NFL Draft Scouting Report: RB Jeremiyah Love
Jeremiah Love*, RB, Notre Dame
Height: 6’0”
Weight: 214
Projected 40 Time: 4.40–4.45
Projected Draft Range (2026): Top 10–Top 20
Jeremiah Love arrived at Notre Dame from Christian Brothers College High School in St. Louis with elite athletic credentials already proven. A four-star recruit, Missouri Gatorade Player of the Year, and MaxPreps State Player of the Year, Love clocked a 10.76-second 100-meter dash while leading his team to consecutive state championships. Rivals ranked him as the No. 4 running back in the nation, and his blend of verified speed and functional size immediately separated him from his class.
Love’s freshman season in 2023 served as a preview rather than a breakout while Audric Estime carried the workload. Even in a complementary role, Love flashed explosive ability, averaging 5.4 yards per carry and scoring a receiving touchdown in the Sun Bowl. The leap came in 2024, when he emerged as the centerpiece of Notre Dame’s offense, totaling 1,125 rushing yards and 17 touchdowns, adding 28 receptions, and setting a program record with 13 straight games with a rushing touchdown. His 98-yard touchdown run in the College Football Playoff quarterfinals became the longest in CFP history.
The 2025 season elevated Love from star to elite. He posted 1,372 rushing yards and 18 touchdowns, added 27 receptions for 280 yards and three receiving scores, and delivered one of the most dominant rushing performances ever recorded in Notre Dame Stadium with 228 yards against USC. Love broke Jerome Bettis’s single-season touchdown record, earned unanimous All-American honors, won the Doak Walker Award, and finished as a Heisman Trophy finalist. He leaves South Bend with 2,882 rushing yards, 36 rushing touchdowns, and 63 receptions across 40 career games.
SCOUTING REPORT: STRENGTHS
Elite Explosive Speed
Track-verified acceleration with a second gear that erases pursuit angles. Any touch can become a scoring play.
════
### Tasks to perform
a – Copy the Notre Dame running back scouting report from "SCOUTING REPORT: STRENGTHS" up to and including "a scoring play.", swapping "second gear" for "extra gear".
b – Carry on with the Notre Dame running back scouting report from where it stops.
The records that come next have no connection to the Notre Dame running back scouting report.

### Listed entries
════
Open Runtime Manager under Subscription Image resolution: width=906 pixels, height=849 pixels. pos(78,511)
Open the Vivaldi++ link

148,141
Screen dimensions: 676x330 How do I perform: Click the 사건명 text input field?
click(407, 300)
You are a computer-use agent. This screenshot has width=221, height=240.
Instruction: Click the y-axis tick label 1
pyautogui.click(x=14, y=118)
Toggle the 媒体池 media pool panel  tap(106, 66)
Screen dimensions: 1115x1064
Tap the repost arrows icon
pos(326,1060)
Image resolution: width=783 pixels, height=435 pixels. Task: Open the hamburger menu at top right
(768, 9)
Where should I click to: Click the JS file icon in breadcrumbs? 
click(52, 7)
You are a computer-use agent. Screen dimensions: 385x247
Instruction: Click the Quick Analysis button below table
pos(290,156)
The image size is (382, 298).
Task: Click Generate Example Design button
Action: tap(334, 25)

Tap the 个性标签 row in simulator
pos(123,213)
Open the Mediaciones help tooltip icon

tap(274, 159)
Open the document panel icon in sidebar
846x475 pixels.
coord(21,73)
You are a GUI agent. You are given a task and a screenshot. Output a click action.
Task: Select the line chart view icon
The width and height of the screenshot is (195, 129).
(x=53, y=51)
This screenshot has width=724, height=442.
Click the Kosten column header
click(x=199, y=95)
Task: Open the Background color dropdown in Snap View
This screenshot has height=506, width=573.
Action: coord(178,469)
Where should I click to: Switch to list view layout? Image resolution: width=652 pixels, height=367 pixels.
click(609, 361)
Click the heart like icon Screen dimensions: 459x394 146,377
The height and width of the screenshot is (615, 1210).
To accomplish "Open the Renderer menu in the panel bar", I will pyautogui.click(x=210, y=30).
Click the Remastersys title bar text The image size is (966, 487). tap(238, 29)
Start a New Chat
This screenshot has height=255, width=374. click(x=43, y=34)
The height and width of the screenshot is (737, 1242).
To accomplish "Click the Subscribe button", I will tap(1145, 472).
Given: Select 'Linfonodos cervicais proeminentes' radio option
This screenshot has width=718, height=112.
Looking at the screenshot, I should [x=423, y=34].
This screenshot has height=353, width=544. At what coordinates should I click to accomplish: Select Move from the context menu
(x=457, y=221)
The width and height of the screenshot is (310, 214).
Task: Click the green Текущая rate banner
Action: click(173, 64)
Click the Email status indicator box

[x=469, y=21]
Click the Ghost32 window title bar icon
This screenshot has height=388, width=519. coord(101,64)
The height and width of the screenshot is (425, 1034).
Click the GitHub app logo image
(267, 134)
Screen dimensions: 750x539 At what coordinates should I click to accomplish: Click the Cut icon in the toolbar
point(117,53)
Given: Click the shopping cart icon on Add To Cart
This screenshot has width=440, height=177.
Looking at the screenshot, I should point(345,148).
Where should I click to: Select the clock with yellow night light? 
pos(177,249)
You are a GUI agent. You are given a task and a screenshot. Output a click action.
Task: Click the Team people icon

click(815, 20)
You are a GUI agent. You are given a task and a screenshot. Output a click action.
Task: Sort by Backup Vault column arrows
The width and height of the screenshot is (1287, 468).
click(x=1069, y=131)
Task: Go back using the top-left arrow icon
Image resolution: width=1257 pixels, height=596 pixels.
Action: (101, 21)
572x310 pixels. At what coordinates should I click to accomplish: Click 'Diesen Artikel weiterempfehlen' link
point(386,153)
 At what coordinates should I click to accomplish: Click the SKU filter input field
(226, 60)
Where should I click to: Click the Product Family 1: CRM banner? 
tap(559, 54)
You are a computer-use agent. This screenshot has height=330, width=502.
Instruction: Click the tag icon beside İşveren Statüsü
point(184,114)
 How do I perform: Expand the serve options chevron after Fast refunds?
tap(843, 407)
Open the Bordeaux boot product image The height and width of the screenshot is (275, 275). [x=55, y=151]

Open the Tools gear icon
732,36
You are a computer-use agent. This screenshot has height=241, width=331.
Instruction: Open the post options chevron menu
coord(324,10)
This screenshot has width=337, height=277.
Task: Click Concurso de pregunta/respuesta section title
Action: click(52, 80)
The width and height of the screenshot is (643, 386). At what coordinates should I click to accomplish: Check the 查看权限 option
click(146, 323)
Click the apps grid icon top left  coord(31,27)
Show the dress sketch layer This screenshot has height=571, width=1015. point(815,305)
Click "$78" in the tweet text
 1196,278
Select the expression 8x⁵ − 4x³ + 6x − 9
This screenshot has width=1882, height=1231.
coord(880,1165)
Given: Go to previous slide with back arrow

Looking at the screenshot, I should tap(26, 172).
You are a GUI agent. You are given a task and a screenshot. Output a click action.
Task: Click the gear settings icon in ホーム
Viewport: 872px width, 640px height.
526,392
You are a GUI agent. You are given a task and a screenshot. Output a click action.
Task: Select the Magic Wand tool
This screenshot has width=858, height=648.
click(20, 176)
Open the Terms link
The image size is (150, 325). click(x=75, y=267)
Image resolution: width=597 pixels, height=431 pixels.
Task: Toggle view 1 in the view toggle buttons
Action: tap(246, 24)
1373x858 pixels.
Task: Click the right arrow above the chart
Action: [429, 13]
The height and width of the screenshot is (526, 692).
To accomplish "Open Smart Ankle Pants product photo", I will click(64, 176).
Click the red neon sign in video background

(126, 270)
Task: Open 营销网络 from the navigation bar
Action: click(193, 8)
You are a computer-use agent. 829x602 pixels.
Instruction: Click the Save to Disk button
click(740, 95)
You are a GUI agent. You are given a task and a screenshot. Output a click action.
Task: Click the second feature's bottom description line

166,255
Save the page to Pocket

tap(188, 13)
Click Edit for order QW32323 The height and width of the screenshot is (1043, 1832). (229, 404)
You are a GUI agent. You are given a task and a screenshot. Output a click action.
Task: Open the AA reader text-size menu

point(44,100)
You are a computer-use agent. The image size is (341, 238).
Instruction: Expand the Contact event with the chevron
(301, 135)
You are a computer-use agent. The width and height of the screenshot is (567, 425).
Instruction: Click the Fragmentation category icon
════
### List of answers
a –
SCOUTING REPORT: STRENGTHS
Elite Explosive Speed
Track-verified acceleration with a extra gear that erases pursuit angles. Any touch can become a scoring play.

b –
Balance Through Contact
Maintains momentum through glancing blows and consistently falls forward, adding hidden yardage.
True Three-Down Skill Set
Comfortable in the passing game with natural hands, clean transitions, and the ability to align in space.
Vision and Patience
Excels in zone concepts, allowing blocks to develop before exploding through creases.
Open-Field Creativity
Spin moves, jump cuts, and lateral agility make him difficult to square up at the second level.
Play Strength
Runs with more power than expected for his frame, finishing runs inside the tackles.
Ball Security
Consistently protects the football despite high usage and explosive play style.
Improved Pass Protection
Noticeable growth late in his career, showing technique and willingness to stay on the field.
SCOUTING REPORT: WEAKNESSES
Durability Projection
Lean frame raises questions about sustaining heavy NFL workloads across a full season.
Pass Protection vs Power
Can be walked back against NFL-level edge strength.
Route Tree Expansion
More effective on verticals and screens than nuanced route concepts.
Risk Management
Occasional hurdles and aggressive finishes invite unnecessary contact.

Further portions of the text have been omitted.